The Sunday Telegraph - Sport

Champion on pole and refuses to go quietly

Champion emulates hero Senna with flying lap Rosberg aims to chase rival down and seal the title

- By Oliver Brown in Sao Paulo

Lewis Hamilton’s inspiratio­n this weekend is writ large in the vivid yellow helmet he has brought to Brazil as a tribute to Ayrton Senna, whose grave lies just a few miles from the fabled, sinuous circuit here at Interlagos.

Once more, he proved yesterday that he had mastered Senna’s gift for producing the perfect flying lap, recording the 60th pole of his career to ensure that his title duel with Mercedes teammate Nico Rosberg heads today for a dramatic moment of reckoning.

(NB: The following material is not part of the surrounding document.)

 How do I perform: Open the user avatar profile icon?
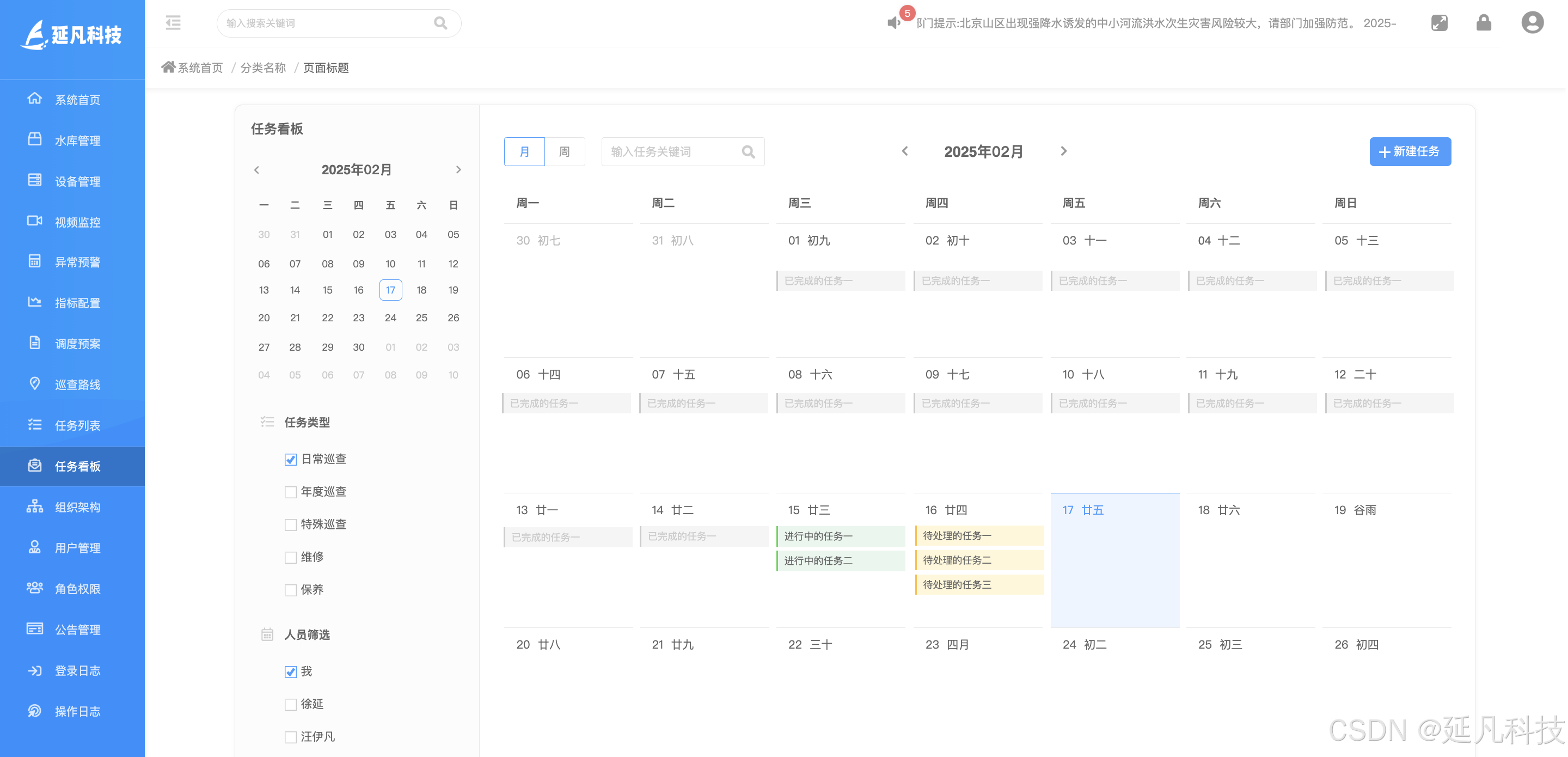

“I’m ready for whatever,” Hamilton said, brushing aside worries that the rain forecast for this afternoon’s grand prix could create chaos in his efforts to reel in Rosberg’s 19-point champion- ship lead. That much is evident from the formidable resolve he has displayed so far in Sao Paulo, in leading two of the three practice sessions and then unleashing a late burst of brilliance to out-qualify his German rival by one tenth of a second. “I have honestly felt quite comfortabl­e,” he explained. “Nico has been going quicker and quicker, but I have had it covered.”

Prepare, then, for a captivatin­g drag race to the first corner. Rosberg, conscious of Hamilton’s susceptibi­lities off the start line this season, intends to give ferocious chase, desperate as he is to make the pass that would propel him towards a maiden first world title.

A win, as he is only too well aware, would be enough to claim the prize. Anything less, and he would risk the tussle with Hamilton rolling on to Abu Dhabi in a fortnight.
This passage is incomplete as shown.